Надёжкина включила чайник и улыбнулась, не глядя на мать. Временную дыру в их общении они так и не залатали. Да она к тому и не стремилась давно.
— Ну я же не прошу нарушать его из-за меня, — миролюбиво как могла заметила Оля. — И ездить не надо, я справляюсь.
— Но мы же тебя тоже любим! И я все придумала. Продадим дом и купим тебе квартиру недалеко от нас.
Оля вздрогнула и обернулась к матери. Вышло резковато для ее ноги, но позволить себе болезненную гримасу она не могла — терпела. Мантра. Надо просто потерпеть — и Влада уедет.
— Ты плохо придумала! — сдержанно сообщила Оля.
Мать посмотрела на нее недоуменным взглядом и принялась растолковывать:
— Просто поразмысли. Квартиру подберем тебе удобную, небольшую, папа говорит, лучше сразу брать с ремонтом, чтобы ты не тратила на это ни времени, ни сил. Зато в городе.
— Папа говорит?
— А что тебя удивляет?
— Нет, нет! Ничего. Может, он еще чего говорит, а я не знаю.

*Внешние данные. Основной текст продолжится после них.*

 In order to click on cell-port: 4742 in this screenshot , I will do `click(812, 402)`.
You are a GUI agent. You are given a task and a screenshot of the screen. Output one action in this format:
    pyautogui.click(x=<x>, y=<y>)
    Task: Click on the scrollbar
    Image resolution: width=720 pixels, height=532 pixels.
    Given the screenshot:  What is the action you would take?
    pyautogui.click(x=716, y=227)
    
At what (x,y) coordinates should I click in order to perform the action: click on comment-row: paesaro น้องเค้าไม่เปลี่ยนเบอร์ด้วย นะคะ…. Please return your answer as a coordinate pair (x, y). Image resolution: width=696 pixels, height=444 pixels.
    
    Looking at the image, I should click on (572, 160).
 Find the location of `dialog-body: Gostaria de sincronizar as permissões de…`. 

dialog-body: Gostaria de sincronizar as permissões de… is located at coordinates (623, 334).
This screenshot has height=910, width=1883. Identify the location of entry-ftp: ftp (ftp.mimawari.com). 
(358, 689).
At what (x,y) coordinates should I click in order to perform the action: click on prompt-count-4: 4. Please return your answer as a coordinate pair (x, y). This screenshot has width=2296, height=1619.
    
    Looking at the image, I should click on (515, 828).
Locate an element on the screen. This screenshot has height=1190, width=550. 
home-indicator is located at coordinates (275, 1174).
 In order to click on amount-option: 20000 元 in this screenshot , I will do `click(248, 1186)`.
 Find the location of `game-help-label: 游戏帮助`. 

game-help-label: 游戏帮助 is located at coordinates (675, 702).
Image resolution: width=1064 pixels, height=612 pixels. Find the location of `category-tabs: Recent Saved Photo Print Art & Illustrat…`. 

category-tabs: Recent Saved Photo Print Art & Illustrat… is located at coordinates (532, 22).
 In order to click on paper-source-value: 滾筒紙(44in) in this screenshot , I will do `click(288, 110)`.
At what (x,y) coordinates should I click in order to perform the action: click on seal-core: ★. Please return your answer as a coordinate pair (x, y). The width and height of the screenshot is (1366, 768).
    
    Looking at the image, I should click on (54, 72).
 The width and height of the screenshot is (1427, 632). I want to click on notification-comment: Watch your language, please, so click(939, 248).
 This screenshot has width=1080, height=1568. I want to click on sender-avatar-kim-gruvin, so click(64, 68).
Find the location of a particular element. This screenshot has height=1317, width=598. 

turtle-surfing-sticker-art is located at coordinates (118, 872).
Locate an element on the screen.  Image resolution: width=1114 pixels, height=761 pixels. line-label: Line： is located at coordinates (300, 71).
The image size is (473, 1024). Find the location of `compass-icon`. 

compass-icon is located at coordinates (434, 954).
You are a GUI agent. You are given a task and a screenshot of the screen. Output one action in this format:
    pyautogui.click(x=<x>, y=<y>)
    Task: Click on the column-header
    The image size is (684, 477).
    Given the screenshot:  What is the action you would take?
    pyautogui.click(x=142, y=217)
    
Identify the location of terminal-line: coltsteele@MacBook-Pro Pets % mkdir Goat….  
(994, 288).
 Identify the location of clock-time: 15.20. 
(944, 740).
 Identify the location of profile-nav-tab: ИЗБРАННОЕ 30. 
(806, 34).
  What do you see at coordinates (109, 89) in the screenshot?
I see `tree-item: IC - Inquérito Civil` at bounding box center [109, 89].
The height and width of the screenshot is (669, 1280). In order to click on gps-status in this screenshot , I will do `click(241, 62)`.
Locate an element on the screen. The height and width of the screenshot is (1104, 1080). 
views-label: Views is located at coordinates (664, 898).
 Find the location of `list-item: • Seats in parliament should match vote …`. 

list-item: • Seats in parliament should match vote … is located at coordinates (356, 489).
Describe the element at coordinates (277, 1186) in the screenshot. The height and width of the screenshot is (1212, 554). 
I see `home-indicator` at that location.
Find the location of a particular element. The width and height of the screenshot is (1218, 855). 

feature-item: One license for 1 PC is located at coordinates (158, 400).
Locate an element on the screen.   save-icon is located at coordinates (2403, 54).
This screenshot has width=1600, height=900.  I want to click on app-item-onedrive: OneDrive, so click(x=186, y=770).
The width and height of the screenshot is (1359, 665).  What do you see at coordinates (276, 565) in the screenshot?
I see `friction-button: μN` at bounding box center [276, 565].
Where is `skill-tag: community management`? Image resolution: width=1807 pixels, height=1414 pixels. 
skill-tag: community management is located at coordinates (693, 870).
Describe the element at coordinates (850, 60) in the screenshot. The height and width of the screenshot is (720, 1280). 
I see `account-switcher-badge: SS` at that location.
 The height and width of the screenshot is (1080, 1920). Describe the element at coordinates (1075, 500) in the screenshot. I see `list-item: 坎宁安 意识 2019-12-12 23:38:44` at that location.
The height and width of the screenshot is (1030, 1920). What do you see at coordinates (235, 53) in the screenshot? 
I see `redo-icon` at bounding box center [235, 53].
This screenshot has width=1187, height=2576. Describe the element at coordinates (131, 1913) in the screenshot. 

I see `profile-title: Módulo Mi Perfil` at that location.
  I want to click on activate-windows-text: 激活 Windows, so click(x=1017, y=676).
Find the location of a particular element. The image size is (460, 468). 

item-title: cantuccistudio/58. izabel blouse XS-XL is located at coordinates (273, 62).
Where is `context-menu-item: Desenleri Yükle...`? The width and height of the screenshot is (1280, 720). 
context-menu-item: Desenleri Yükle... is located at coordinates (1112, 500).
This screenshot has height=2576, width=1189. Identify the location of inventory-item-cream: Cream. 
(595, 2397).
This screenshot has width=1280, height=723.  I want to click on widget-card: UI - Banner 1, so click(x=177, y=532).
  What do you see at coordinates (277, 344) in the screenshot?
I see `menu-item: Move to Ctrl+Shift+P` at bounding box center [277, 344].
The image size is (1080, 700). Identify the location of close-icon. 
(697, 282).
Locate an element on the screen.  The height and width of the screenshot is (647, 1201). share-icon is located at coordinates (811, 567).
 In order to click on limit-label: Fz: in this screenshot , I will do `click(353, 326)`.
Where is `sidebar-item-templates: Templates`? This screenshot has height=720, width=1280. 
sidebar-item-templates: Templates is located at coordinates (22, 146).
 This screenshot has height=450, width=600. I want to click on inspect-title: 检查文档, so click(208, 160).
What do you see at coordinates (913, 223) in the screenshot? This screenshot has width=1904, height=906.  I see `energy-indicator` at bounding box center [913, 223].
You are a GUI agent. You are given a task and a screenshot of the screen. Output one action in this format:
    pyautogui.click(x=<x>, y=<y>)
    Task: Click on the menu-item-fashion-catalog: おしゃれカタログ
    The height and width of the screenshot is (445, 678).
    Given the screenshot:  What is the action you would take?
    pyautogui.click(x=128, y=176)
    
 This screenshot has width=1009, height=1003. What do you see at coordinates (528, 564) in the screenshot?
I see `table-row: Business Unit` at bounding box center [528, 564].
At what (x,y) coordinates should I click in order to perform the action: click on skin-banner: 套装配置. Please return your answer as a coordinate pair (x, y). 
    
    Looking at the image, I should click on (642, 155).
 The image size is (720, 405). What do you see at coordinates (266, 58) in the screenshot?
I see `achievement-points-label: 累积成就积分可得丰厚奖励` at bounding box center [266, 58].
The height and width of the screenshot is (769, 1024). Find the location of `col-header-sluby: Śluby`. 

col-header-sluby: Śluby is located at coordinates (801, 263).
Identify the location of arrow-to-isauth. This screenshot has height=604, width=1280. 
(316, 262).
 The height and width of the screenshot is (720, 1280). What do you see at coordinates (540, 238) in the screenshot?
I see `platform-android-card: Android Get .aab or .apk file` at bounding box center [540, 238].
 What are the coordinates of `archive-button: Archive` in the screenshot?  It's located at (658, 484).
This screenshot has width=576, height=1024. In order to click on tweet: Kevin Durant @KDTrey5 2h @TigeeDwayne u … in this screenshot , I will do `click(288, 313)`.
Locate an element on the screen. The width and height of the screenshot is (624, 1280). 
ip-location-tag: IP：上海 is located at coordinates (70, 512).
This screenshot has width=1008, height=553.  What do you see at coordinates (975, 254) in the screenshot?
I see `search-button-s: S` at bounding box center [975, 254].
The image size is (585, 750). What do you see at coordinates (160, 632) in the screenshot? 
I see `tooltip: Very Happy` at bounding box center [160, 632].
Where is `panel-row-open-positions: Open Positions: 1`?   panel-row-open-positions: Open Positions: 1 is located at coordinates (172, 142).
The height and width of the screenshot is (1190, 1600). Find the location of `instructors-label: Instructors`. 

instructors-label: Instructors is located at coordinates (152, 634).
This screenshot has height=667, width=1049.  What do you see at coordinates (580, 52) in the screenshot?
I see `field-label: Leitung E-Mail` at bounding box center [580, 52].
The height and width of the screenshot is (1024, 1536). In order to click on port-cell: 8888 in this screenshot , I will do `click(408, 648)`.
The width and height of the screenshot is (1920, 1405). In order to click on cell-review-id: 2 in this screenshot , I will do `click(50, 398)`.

— Оля! — упрек был более чем слышен. Мать качнула головой и поджала губы. — Почему нашу заботу ты всегда воспринимаешь враждебно?
— Продать бабушкин дом — это забота?
— Начнем с того, что сейчас этот дом — мой.
Оля подняла голову и вперилась взглядом в мать. Выдержка не сбоила. Скорее наоборот, заставила сгруппироваться, как перед прыжком. Правда, с прыгучестью в последнее время были проблемы. Ровно такие же, какие были у Леонилы Арсентьевны с практичностью. Завещания она не составила — то ли не думала, что этак лишит внучку крыши над головой, то ли и правда считала, что помирит семью, если в права наследования вступит Влада.
— Я помню, — спокойно заговорила Оля. — Кто владелец этого недвижимого имущества — я помню. Спасибо, что позволила мне здесь жить этот год. Сколько у меня времени, чтобы собраться?
— Ну вот опять! Что значит «позволила»? Живешь — и живи. Но ты же не можешь хотеть прожить здесь всю свою жизнь? — воскликнула мать и живописно всплеснула руками.
— Хочу. Я хочу прожить всю жизнь здесь. Если это невозможно, то скажи сразу, и я буду искать другие варианты. Но продавать этот дом, чтобы купить мне квартиру возле вас — это… Это как предательство с моей стороны. В конце концов, есть Диана, она тоже бабушкина. Да и вы у меня еще… — Оля чуть заметно перевела дыхание, пытаясь смягчить собственные слова, — вы у меня еще молодые. Этот дом в аренду не годится, а однушка в Киеве — вполне. Я понимаю.
— Оля! Мы делаем это для тебя, — Влада оказалась рядом с дочерью и положила руки ей на плечи. Заглянула в глаза. — Для тебя! Ты тоже наша дочь!